■ **WRITTEN INSTRUCTION**
Reproduce every one of the following records verbatim, line for line, with no changes.

■ **ENTRIES PROVIDED**
>> start
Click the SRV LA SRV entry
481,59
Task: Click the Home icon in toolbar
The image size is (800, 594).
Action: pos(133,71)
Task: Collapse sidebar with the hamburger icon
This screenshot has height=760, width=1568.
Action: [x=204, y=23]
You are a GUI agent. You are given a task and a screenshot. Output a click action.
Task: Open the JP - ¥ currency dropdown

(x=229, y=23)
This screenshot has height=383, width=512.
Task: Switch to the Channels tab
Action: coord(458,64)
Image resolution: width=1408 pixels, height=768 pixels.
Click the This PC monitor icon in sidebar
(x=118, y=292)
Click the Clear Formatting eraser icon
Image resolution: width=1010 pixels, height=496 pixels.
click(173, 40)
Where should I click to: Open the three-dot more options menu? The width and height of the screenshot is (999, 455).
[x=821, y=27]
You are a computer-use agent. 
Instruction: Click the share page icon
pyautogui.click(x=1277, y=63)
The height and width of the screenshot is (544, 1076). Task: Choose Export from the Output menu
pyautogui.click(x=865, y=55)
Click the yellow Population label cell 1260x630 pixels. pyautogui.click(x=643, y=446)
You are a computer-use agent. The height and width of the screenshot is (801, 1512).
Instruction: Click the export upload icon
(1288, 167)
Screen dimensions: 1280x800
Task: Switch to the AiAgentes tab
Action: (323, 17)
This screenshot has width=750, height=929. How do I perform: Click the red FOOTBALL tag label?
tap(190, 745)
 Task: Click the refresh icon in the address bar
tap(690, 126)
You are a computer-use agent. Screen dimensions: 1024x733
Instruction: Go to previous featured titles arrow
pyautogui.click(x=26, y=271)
>> end
■ **FINISHED ANSWER**
Click the SRV LA SRV entry
481,59
Task: Click the Home icon in toolbar
The image size is (800, 594).
Action: pos(133,71)
Task: Collapse sidebar with the hamburger icon
This screenshot has height=760, width=1568.
Action: [x=204, y=23]
You are a GUI agent. You are given a task and a screenshot. Output a click action.
Task: Open the JP - ¥ currency dropdown

(x=229, y=23)
This screenshot has height=383, width=512.
Task: Switch to the Channels tab
Action: coord(458,64)
Image resolution: width=1408 pixels, height=768 pixels.
Click the This PC monitor icon in sidebar
(x=118, y=292)
Click the Clear Formatting eraser icon
Image resolution: width=1010 pixels, height=496 pixels.
click(173, 40)
Where should I click to: Open the three-dot more options menu? The width and height of the screenshot is (999, 455).
[x=821, y=27]
You are a computer-use agent. 
Instruction: Click the share page icon
pyautogui.click(x=1277, y=63)
The height and width of the screenshot is (544, 1076). Task: Choose Export from the Output menu
pyautogui.click(x=865, y=55)
Click the yellow Population label cell 1260x630 pixels. pyautogui.click(x=643, y=446)
You are a computer-use agent. The height and width of the screenshot is (801, 1512).
Instruction: Click the export upload icon
(1288, 167)
Screen dimensions: 1280x800
Task: Switch to the AiAgentes tab
Action: (323, 17)
This screenshot has width=750, height=929. How do I perform: Click the red FOOTBALL tag label?
tap(190, 745)
 Task: Click the refresh icon in the address bar
tap(690, 126)
You are a computer-use agent. Screen dimensions: 1024x733
Instruction: Go to previous featured titles arrow
pyautogui.click(x=26, y=271)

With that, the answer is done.